● **Excerpt provided**:
—————

Terrance Lewis’ jaw dropped when he got the news inside his attorney’s Center City law office.
“I was speechless,” said Lewis. “Had I been standing, my knee would have buckled.”
On Tuesday, roughly a year after filing a wrongful conviction lawsuit in federal court, the 41-year-old won a $6.25 million settlement — and a formal apology — from the city of Philadelphia.
The legal victory is the coda to a larger court battle that cleared Lewis’ name and secured his release from prison more than two decades after a jury found him guilty of second-degree murder when he was 17. But as Lewis reflected on the life-changing sum the next day, his gratitude was mixed with regret.
“The settlement can never repair or restore what has occurred in my life — period,” said Lewis in an interview.
Lewis served time in five state prisons before walking out of SCI Chester a free man in May 2019. A Philadelphia judge unexpectedly overturned his 1996 murder conviction after finding he had been wrongfully convicted.

—————

● **Entries shown**:
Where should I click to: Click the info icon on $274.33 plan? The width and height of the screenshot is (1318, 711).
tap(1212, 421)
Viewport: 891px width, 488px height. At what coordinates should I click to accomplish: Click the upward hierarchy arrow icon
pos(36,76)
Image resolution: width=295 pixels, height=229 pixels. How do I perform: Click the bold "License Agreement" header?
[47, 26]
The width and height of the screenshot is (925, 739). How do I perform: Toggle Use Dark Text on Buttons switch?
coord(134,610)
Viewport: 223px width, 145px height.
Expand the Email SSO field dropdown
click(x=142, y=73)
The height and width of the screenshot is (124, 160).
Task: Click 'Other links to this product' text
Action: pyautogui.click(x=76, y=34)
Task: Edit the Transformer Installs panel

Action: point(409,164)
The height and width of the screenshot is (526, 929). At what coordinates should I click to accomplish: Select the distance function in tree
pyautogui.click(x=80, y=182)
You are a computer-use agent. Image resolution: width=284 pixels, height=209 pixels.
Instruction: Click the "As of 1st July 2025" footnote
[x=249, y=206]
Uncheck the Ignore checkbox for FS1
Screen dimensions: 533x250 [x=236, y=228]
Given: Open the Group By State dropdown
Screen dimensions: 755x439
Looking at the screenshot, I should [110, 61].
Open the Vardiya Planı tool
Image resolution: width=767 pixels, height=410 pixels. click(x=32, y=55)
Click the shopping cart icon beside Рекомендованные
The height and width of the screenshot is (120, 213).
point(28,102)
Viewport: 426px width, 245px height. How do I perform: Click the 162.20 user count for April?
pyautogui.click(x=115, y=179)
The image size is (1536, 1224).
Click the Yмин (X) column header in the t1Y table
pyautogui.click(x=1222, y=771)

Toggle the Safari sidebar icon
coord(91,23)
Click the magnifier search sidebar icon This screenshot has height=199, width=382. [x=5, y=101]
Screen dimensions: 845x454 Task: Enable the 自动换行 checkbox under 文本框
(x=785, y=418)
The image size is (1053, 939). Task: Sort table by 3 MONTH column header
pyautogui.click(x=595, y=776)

—————

● **Things to do**:
**A)** List every place name that appears in the article about Terrance Lewis.
**B)** Carry on the article about Terrance Lewis's settlement from its final sentence.

● **Answers by item number**:
**A)** Center City, Philadelphia, SCI Chester

**B)**
With each new cell assignment, his frustration and resentment hardened, especially after a Catch-22 court ruling in 2009.
“On a scale of one to 10, it was 100,” said Lewis.
That year, his legal team filed a habeas corpus petition with hopes of getting their client released from prison. A federal judge found that Lewis was, as he had always maintained, not guilty of murder. But the judge also said he couldn’t free Lewis because he was part of the state prison system, and therefore beyond his jurisdiction.
In 2012, while he was still behind bars, Lewis’ sister died from a drug overdose. The next year, his younger brother and stepfather both died from cancer.
Lewis was unable to attend any of their funerals.
“Up until this day, there’s still a hole in my heart that I wasn’t able to say my goodbyes,” he said.
Stack it all up and it’s not hard to understand why Lewis called Wednesday’s settlement a “kind gesture” — a way to help cope with the pain packed into the last two decades.
Lewis plans to sit with a financial advisor, but there are two things he already knows he wants to do with the settlement money.
Lewis’ son Zhaire had to drop out of college and get a job to help his mom pay the bills while his father was still incarcerated. Lewis said he’s going to make sure that doesn’t happen again.
“This is my first gift to my son is to actually send him back to school,” said Lewis.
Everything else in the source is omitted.